As stated earlier, in this instance, as seen from the averments of the complaint, the plaintiff for aught appearing was a trespasser, and therefore defendant owed her no duty save not to wantonly or intentionally injure her. Pollard v. McGreggors, 239 Ala. 467, 195 So. 736; Lovell v. Southern Ry. Co., 257 Ala. 561, 59 So.2d 807.

Plaintiff, in this instance, by general terms has attempted to charge defendant with wantonness and sets up the facts upon which such charges are predicated. Mr. Justice Lawson stated in Lovell v. Southern Ry. Co., supra, when a complaint is so framed the facts set up must, in themselves, show wantonness. The mere characterization of an act as constituting wanton conduct is not sufficient where the facts upon which such a charge is predicated are set out. The facts set up must themselves show wantonness. “Wantonness” has been defined as the conscious doing of some act or omission of some duty under knowledge of existing condition and conscious that from doing of such act or omission of such duty injury will likely or probably result.

The facts as averred, in this instance, to this court, do not show wantonness. See Alabama Great Southern Railroad Co. v. Green, 276 Ala. 120, 159 So.2d 823; Lovell v. Southern Ry. Co., supra; Earnest v. Regent Pool, Inc., supra; Pollard v. McGreggors, supra.

Able counsel for the plaintiff attempts in brief to rely on the “attractive nuisance” or “turntable” doctrine. Counsel further attempts to distinguish this case from Earnest v. Regent Pool, supra, in that counsel contends the “pool” in this case was not a water hazard. The supreme court, in Earnest, supra, stated that Alabama recognizes no exception in the case of a child trespasser to the conventional rule that a landowner is not liable to a trespasser on his land when the trespasser is injured or drowns in a water hazard. See cases cited in Earnest, supra.

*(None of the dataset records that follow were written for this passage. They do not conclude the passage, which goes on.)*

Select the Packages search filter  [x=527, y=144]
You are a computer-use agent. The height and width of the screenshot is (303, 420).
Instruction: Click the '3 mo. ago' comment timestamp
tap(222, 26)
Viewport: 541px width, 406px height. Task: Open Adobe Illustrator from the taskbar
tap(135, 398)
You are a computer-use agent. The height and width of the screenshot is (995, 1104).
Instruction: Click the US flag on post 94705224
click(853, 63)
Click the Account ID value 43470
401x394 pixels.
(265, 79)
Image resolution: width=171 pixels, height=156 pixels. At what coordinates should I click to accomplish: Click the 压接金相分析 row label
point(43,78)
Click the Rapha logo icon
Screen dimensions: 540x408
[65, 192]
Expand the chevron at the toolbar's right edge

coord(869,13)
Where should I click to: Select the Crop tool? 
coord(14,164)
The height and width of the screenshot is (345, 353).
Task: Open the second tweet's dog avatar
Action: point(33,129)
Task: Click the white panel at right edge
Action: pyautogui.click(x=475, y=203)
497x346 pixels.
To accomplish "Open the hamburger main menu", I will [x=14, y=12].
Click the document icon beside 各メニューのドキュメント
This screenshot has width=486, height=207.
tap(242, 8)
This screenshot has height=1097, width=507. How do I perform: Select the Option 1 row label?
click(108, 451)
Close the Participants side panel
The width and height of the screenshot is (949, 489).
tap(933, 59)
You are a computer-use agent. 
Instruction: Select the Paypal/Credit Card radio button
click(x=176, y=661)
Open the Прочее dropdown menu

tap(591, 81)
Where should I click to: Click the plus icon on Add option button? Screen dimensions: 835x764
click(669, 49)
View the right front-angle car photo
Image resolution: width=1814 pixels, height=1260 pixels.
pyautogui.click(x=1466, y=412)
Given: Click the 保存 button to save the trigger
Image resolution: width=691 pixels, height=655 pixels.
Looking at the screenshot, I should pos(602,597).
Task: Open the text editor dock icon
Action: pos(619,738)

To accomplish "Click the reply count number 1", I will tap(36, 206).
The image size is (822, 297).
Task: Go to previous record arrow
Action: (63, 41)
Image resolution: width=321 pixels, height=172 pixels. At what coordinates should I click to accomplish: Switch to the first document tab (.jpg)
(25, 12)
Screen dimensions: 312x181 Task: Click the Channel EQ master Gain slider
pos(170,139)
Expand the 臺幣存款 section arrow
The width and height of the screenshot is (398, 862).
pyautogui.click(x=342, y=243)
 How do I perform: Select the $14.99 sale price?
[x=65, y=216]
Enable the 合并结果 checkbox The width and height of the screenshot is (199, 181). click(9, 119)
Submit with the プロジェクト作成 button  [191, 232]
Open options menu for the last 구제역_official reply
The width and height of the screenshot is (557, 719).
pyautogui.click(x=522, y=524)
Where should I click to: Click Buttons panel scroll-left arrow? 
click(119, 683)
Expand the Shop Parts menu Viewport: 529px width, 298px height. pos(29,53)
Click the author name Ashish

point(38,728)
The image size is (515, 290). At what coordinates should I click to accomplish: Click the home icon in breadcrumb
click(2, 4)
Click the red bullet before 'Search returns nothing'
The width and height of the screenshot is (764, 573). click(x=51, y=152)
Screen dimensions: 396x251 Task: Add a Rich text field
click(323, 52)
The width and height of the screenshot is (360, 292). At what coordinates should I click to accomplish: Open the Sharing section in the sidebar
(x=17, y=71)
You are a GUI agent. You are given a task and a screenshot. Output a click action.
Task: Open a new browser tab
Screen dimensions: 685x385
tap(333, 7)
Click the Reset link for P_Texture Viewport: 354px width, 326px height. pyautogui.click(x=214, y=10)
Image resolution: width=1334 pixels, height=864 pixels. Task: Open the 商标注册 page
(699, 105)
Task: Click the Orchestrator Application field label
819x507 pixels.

While we do not necessarily agree with appellant that this is not a “water hazard” case, it is not necessary that we so find, for we can find no cases in Alabama or elsewhere that would indicate that the “attractive nuisance” or “turntable” doctrine could be extended to a synthetic swimming pool with only a-small amount of water contained therein located on a person’s private premises, and this court, in this instance, is unwilling to so extend this doctrine. As Mr. Justice Harwood stated in Alabama Great Southern Railroad Co. v. Green, supra, the Supreme Court of Alabama has been reluctant to extend the doctrine and the tendency is to deny it to new situations. See Alabama Power Co. v. Kirkpatrick, 268 Ala. 338, 105 So.2d 855. As the supreme court further noted in Green, supra, Dean Prosser, in his work on Torts, at page 439, observed:

“ 'On the other hand the courts which accept the principle’ (attractive nuisance doctrine) 'are notably cautious in applying it, and have voiced occasional expressions of doubt about it * * *.’ ” (159 So.2d at 828)

This court particularly notes that the Supreme Court of Alabama has stated the application of the “attractive nuisance” doctrine depends on the apparent probability of danger [emphasis added] and the measure of care of the author of the contrivance causing the injury not necessarily right of property. Williams v. Bolding, 220 Ala. 328, 124 So. 892. In this instance, under the facts as averred, it does not appear to us there is an apparent probability of danger.

One of the demurrers sustained by the trial court to the complaint was that the complaint failed to state a cause of action. The trial court’s judgment sustaining the separate demurrers of the defendant was general, merely sustaining the demurrers without specifying any one of the numerous grounds assigned. If any ground of the demurrers interposed separately by the defendant was good, the judgment sustaining the demurrers must be affirmed. Versie Battles v. Pierson Chevrolet, Inc., 290 Ala. 98, 274 So.2d 281, (1973). As seen from above, the complaint did not state a cause of action; therefore, the trial court is due to be affirmed.

Affirmed.

WRIGHT, P. J., and BRADLEY, J., concur.